Impressive skill, but awfully contrived

OK, bad news out of the way to start:

First, this is so contrived in so many places that, as well written as it generally is, it won’t survive your putting too much weight on it. [SPOILERS] Why would a con-man go to incredibly elaborate lengths to persuade his wife he’s another man if, as he repeatedly claims, he’s doing so to help cure her of her agoraphobia and panic attacks? Why, if he’s planning an intricate international scam in order to acquire the wealth he dreamed of as a working-class kid, does he have the resources to purchase and outfit multiple safe houses? And why, if he’s trying to earn her eventual trust, does he stage an event in which she believes she’s murdered him?

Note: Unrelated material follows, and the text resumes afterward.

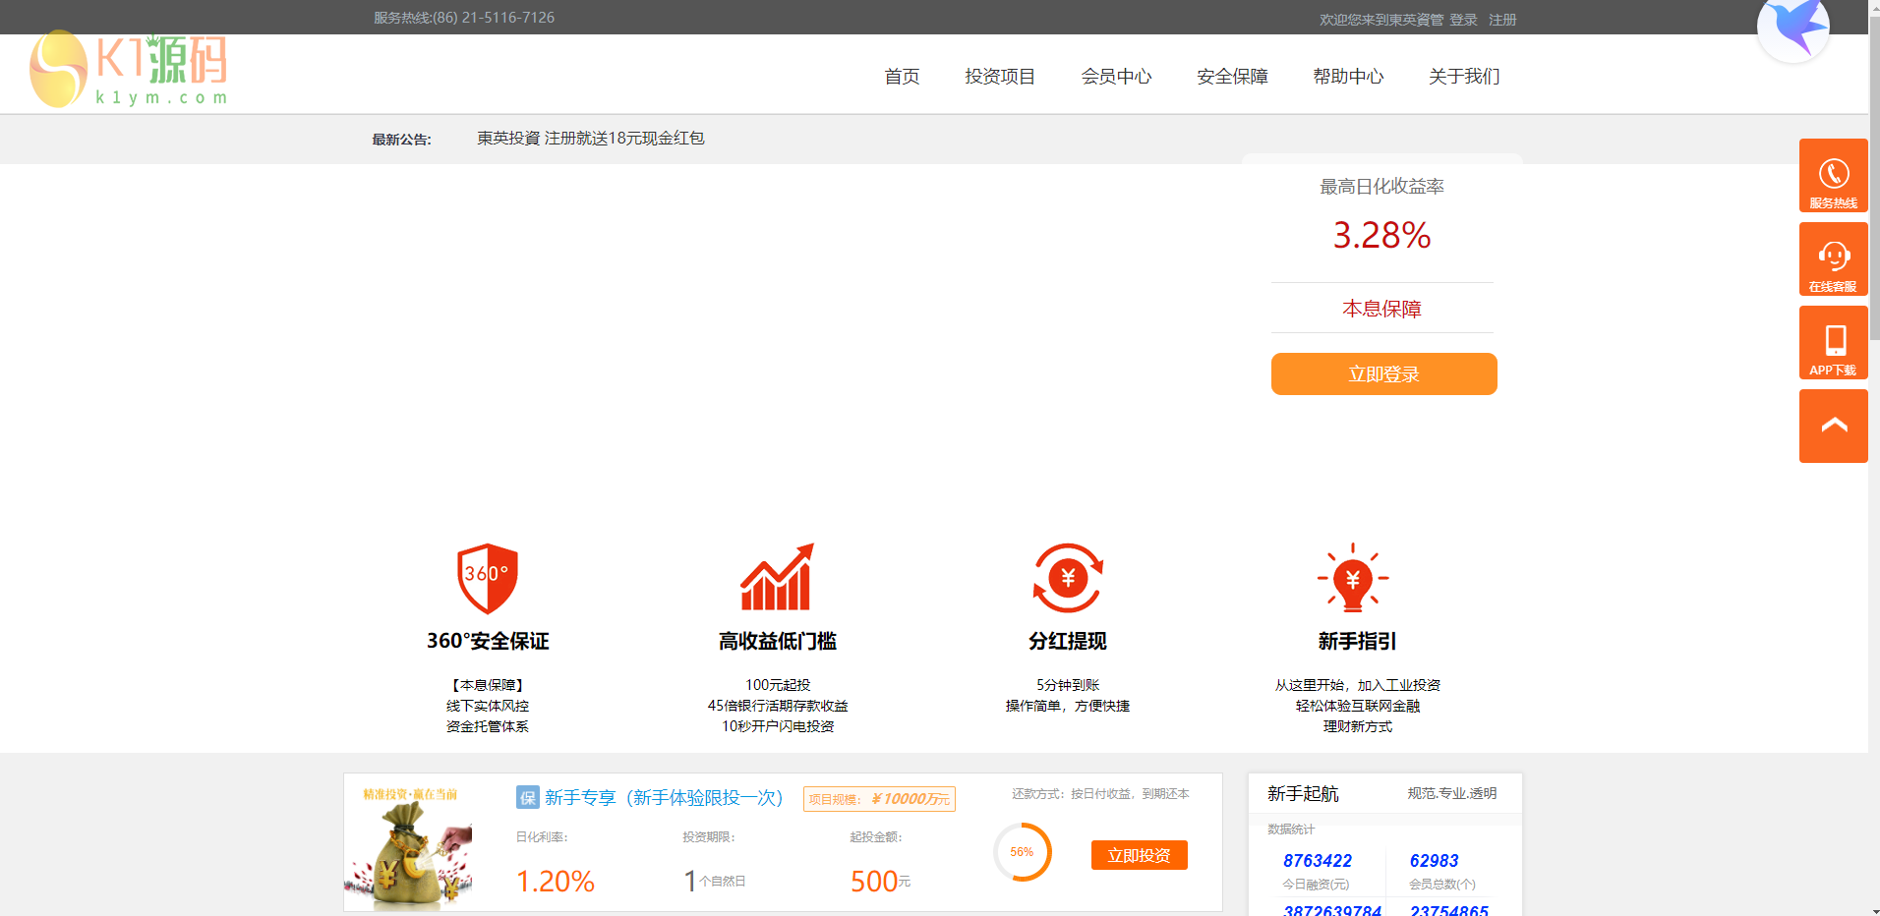Click the 56% circular progress indicator
This screenshot has height=916, width=1880.
tap(1023, 852)
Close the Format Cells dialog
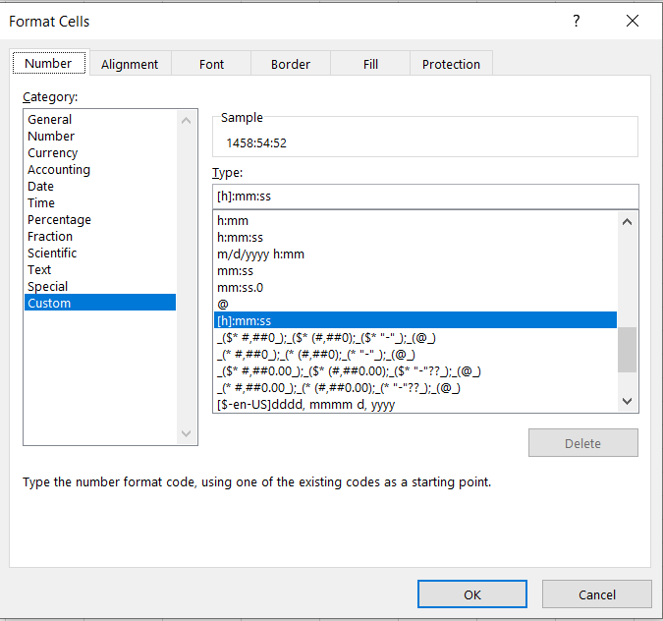 pyautogui.click(x=632, y=21)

Why, I can’t help asking now that it’s over, didn’t he just go into it over a nice bottle of wine?

Second, tough-guy Lehane has gone soft on us. The guy behind the brilliant Mystic River and the exemplary noir short story collection Coronado has come to believe in love. [SPOILER] Sure, he has a young woman murdered in front of her newborn, but the point is that even people who’ve screwed one another over can share the sort of love that augurs a happy-ever-after and a new family all their own.

I can’t say such a softening of one of our best pros is all that surprising – the disappointing Live By Night (made into the Ben Affleck movie) showed he was willing to sell out at the right price – but for much of this one I’d hoped we’d see a return to form of the earlier novels.

That’s two major strikes against this but, that said, it’s otherwise as terrific as I can imagine. Lehane is still such a pro, so capable of drawing compelling characters and of exploring a noir universe, that it works in spite of its foundational flaws.

One character, who’s holding a gun to our protagonist Rachel’s head, asks her, “Do you want to be good, or do you want to live?” There may be subtler and more satisfying distillations of the noir premise, but there aren’t any more direct. Everything in life is tarnished; any time we make it through the day, we diminish ourselves through the compromises we make.

Rachel’s afflictions, her inability to deal with strangers, are a consequence of the evils she’s seen as a journalist and as a woman raised by a possessive, overbearing mother. She’s been bruised at every turn, and she determines she doesn’t want to bruise anyone else. She doesn’t even want to be with Brian, in large part because she doesn’t seem to believe she’s worthy of him. (In turn, he seems drawn to her because she represents an unsullied decency that’s beyond him. He’s drawn far less well than she is, though, and since Lehane gives him exceptional chameleon powers, it’s hard to get a real read on him.)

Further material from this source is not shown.